Exercise brief:
Exactly as given, restate each record that follows.

^^^^^^^^

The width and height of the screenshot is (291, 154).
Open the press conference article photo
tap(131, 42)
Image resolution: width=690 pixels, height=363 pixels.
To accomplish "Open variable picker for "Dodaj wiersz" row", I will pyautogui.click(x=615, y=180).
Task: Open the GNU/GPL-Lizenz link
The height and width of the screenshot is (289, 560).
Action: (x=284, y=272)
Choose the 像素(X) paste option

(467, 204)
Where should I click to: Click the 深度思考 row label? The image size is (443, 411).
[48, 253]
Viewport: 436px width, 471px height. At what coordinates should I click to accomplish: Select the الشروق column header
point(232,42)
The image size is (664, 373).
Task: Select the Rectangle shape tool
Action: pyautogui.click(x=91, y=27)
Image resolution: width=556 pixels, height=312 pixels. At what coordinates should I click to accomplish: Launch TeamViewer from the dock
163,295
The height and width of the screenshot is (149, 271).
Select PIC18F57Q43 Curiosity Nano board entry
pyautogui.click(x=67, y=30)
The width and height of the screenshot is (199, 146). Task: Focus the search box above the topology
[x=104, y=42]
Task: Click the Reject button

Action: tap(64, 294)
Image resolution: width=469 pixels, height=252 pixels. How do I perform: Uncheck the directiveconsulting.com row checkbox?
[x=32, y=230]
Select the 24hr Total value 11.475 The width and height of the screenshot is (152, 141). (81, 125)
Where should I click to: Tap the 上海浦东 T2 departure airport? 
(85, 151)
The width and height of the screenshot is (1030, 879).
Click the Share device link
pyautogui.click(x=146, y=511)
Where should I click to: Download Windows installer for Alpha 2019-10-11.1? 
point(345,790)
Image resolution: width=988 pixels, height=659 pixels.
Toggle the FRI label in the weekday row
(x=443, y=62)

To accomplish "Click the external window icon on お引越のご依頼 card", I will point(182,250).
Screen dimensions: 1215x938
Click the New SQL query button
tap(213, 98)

^^^^^^^^

Solution for this task:
The width and height of the screenshot is (291, 154).
Open the press conference article photo
tap(131, 42)
Image resolution: width=690 pixels, height=363 pixels.
To accomplish "Open variable picker for "Dodaj wiersz" row", I will pyautogui.click(x=615, y=180).
Task: Open the GNU/GPL-Lizenz link
The height and width of the screenshot is (289, 560).
Action: (x=284, y=272)
Choose the 像素(X) paste option

(467, 204)
Where should I click to: Click the 深度思考 row label? The image size is (443, 411).
[48, 253]
Viewport: 436px width, 471px height. At what coordinates should I click to accomplish: Select the الشروق column header
point(232,42)
The image size is (664, 373).
Task: Select the Rectangle shape tool
Action: pyautogui.click(x=91, y=27)
Image resolution: width=556 pixels, height=312 pixels. At what coordinates should I click to accomplish: Launch TeamViewer from the dock
163,295
The height and width of the screenshot is (149, 271).
Select PIC18F57Q43 Curiosity Nano board entry
pyautogui.click(x=67, y=30)
The width and height of the screenshot is (199, 146). Task: Focus the search box above the topology
[x=104, y=42]
Task: Click the Reject button

Action: tap(64, 294)
Image resolution: width=469 pixels, height=252 pixels. How do I perform: Uncheck the directiveconsulting.com row checkbox?
[x=32, y=230]
Select the 24hr Total value 11.475 The width and height of the screenshot is (152, 141). (81, 125)
Where should I click to: Tap the 上海浦东 T2 departure airport? 
(85, 151)
The width and height of the screenshot is (1030, 879).
Click the Share device link
pyautogui.click(x=146, y=511)
Where should I click to: Download Windows installer for Alpha 2019-10-11.1? 
point(345,790)
Image resolution: width=988 pixels, height=659 pixels.
Toggle the FRI label in the weekday row
(x=443, y=62)

To accomplish "Click the external window icon on お引越のご依頼 card", I will point(182,250).
Screen dimensions: 1215x938
Click the New SQL query button
tap(213, 98)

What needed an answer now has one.